3. As you may know, the current Covid-19 pandemic has required high levels of government spending. Following the crisis, and when emergency spending comes to an end, which of these statements do you agree with the most in relation to future levels of tax and public spending, compared with their levels before the pandemic began?
YouGov 2021 Findings
I am prepared to pay more taxes myself in order to fund public services 40%
I am prepared for some cuts to public services rather than pay more taxes myself 21%
Neither 25%
Don't know 15%
4. In which of the following areas would you be prepared to pay more tax in? Please tick all that apply.
(Only shown to those who said they would be prepared to pay more taxes to fund public services; N=465)
YouGov 2021 Findings
Income taxes 63%
Green/environmental taxes 33%
Consumption taxes (e.g. VAT) 30%
Local taxes (e.g. Council Tax) 27%
Other taxes* 3%
Don't know 8%

* Popular responses to other taxes included; wealth taxes, land and/or landlord/property taxes, business taxes, and health taxes.

5. On balance, would you say that the amount of tax that you and your family have to pay is too high, too low or about right?
YouGov 2021 Findings
Too high 28%
About right 52%
Too low 3%
Don't know 17%
6. How well, if at all, do you feel you understand the UK tax system and the UK taxes you pay? & 7. And how well, if at all, do you feel you understand tax devolution in Scotland and the devolved taxes you pay?
  Scotland UK
  2020 2021 2020 2021
Understand them very well 7% 7% 9% 10%
Understand them fairly well 37% 32% 50% 42%
Total Understand 44% 39% 59% 52%
Do not understand them that well 33% 35% 26% 31%
Do not understand them at all 17% 18% 10% 10%
Total Do Not Understand 50% 53% 36% 41%
Don't know 6% 8% 5% 7%
8. Which one, if any, of the following is how you find most of your information on tax?
Omnibus Survey 2021 Findings
UK Government website 22%
Scottish Government websites 11%
Mainstream media (newspapers, TV and radio) 10%
Friends and family 7%
Independent websites 6%
My employer 5%
Independent tax professional organisations 3%
Social media 2%
Other 2%
Don't know 6%
Not applicable – I don't find information on tax 26%

Survey Methodology and Caveats

Whilst caution has to be taken when comparing results from different surveys, most methodologies tend to take a representative sample of the Scottish population to ensure a consistent and robust sample of respondents is maintained. Questions 1 and 2 follow the same wording in both the 2019 Scottish Social Attitudes Survey and the 2020 YouGov omnibus survey, with questions 6 and 7 following the same wording from the 2020 YouGov omnibus survey. This means that comparing the results from 2021's omnibus survey should be relatively robust.

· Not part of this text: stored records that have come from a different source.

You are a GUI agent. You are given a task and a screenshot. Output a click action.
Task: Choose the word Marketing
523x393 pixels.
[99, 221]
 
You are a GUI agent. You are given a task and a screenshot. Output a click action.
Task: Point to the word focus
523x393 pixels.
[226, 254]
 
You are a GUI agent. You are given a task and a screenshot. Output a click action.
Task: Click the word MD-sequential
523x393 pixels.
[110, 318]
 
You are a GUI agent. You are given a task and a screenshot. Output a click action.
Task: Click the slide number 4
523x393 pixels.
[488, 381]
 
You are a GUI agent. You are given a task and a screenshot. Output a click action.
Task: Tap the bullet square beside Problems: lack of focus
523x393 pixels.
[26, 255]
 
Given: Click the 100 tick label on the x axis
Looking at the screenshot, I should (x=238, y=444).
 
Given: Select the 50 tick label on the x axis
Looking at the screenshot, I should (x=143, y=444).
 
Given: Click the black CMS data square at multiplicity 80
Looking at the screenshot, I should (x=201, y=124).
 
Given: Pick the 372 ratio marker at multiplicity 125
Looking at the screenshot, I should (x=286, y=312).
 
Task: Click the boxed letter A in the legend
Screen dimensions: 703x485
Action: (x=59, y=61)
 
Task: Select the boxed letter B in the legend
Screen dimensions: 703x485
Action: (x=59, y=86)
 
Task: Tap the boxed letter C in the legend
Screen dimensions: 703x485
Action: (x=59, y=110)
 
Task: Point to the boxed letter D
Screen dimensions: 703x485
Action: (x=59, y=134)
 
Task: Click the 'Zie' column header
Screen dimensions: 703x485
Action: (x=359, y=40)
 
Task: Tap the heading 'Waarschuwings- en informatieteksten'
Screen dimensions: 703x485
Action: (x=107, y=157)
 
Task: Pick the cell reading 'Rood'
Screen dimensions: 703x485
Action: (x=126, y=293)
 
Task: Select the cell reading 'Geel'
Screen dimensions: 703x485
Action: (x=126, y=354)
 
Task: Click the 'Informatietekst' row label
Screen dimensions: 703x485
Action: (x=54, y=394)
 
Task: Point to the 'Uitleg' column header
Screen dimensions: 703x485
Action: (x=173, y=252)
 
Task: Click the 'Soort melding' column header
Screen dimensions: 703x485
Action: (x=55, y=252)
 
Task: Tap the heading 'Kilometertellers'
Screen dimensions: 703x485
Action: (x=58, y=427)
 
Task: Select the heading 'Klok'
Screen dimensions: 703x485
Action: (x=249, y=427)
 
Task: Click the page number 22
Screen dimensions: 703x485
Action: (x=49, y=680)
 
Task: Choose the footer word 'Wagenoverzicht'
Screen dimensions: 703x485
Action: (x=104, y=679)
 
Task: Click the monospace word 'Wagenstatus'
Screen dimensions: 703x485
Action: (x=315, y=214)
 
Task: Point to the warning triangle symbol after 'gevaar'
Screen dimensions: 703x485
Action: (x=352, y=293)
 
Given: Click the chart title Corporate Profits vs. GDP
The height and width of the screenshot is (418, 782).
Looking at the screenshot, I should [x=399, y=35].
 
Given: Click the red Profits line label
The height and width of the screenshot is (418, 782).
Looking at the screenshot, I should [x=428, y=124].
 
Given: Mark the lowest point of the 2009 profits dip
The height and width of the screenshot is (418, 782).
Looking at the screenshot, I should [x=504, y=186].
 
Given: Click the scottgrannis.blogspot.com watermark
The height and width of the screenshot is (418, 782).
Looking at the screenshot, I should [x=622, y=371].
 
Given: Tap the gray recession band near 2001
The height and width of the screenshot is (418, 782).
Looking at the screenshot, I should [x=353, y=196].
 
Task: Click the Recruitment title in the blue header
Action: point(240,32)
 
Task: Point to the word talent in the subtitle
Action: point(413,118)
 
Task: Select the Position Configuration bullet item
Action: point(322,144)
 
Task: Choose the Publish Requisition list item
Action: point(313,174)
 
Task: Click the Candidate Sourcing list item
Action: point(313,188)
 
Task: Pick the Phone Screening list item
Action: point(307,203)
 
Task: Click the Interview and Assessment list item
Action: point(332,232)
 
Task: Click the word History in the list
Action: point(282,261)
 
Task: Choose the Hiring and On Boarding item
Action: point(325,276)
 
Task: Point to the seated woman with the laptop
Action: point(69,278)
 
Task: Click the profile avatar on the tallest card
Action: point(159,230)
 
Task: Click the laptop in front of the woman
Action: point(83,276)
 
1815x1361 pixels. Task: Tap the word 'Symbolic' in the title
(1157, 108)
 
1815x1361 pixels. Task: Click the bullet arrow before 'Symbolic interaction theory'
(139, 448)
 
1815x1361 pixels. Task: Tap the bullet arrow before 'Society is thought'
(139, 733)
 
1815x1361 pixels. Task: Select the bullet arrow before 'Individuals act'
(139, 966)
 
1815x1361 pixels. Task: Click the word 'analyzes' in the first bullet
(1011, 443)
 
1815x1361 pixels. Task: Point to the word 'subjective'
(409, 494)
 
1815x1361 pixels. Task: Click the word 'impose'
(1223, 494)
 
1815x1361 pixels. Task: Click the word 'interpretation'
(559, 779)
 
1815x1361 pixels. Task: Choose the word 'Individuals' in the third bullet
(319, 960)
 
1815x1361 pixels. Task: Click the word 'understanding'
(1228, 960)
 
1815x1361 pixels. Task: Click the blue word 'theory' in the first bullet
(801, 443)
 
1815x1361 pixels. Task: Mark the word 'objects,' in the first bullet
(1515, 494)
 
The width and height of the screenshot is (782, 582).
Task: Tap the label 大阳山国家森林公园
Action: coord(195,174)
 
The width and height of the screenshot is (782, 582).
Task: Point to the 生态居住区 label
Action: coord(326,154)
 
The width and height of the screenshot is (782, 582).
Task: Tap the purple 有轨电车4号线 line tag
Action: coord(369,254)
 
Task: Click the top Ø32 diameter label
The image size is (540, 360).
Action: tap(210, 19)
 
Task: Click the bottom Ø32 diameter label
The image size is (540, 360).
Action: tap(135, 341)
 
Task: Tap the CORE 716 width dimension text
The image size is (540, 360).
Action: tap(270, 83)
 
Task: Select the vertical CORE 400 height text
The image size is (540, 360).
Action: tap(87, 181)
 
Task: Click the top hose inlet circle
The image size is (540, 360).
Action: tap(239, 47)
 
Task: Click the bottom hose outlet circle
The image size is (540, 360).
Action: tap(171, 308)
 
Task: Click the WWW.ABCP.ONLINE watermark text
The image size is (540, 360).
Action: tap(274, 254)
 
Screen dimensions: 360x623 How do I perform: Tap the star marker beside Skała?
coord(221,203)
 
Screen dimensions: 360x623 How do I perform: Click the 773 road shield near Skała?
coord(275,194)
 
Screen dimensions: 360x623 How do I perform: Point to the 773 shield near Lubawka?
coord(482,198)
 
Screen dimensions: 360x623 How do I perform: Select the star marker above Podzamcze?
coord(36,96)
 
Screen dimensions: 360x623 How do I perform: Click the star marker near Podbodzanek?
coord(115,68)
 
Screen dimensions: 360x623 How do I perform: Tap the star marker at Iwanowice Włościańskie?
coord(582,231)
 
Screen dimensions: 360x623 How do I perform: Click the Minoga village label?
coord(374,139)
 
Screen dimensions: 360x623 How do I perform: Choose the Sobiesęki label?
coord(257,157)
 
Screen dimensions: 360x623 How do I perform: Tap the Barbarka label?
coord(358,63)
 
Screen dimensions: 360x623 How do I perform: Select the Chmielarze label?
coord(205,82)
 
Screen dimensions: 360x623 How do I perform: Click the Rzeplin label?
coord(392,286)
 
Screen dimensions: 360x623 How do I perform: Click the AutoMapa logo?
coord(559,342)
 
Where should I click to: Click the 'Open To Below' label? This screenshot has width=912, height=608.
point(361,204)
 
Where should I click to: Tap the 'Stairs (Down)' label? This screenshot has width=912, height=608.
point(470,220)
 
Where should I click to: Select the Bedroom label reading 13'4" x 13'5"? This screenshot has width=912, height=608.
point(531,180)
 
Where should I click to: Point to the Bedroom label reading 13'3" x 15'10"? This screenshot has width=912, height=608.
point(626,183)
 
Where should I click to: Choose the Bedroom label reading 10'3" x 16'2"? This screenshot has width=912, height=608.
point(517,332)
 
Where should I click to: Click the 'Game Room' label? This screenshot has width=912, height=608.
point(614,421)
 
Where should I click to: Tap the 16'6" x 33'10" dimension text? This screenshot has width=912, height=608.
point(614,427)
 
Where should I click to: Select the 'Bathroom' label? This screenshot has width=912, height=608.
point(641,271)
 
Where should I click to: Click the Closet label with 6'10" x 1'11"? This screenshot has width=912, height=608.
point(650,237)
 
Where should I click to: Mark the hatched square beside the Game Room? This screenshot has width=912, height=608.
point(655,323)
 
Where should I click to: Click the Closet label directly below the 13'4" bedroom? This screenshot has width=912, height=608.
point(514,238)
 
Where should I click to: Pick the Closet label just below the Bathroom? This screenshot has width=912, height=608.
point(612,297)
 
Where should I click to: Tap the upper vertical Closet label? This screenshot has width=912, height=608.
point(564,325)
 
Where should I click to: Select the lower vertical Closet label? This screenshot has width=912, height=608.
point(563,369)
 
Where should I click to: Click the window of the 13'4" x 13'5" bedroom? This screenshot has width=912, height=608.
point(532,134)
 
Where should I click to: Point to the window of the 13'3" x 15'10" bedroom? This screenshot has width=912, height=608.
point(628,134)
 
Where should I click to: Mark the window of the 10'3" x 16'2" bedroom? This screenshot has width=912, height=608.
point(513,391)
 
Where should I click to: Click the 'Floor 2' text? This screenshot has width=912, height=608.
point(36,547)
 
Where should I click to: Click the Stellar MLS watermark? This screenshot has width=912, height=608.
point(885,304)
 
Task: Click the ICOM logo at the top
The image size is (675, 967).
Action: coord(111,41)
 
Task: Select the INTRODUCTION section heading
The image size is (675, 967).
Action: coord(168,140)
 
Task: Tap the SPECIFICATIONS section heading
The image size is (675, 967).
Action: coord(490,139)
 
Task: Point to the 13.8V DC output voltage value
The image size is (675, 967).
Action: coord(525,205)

The YouGov fieldwork was undertaken between:

  • 9 - 13 October 2020, with the survey carried out online. The total sample size was 1,042. The figures have been weighted and are representative of all adults in Scotland (aged 18+).
  • 4 - 8 October 2021, with the survey carried out online. The total sample size was 1,051. The figures have been weighted and are representative of all adults in Scotland (aged 18+).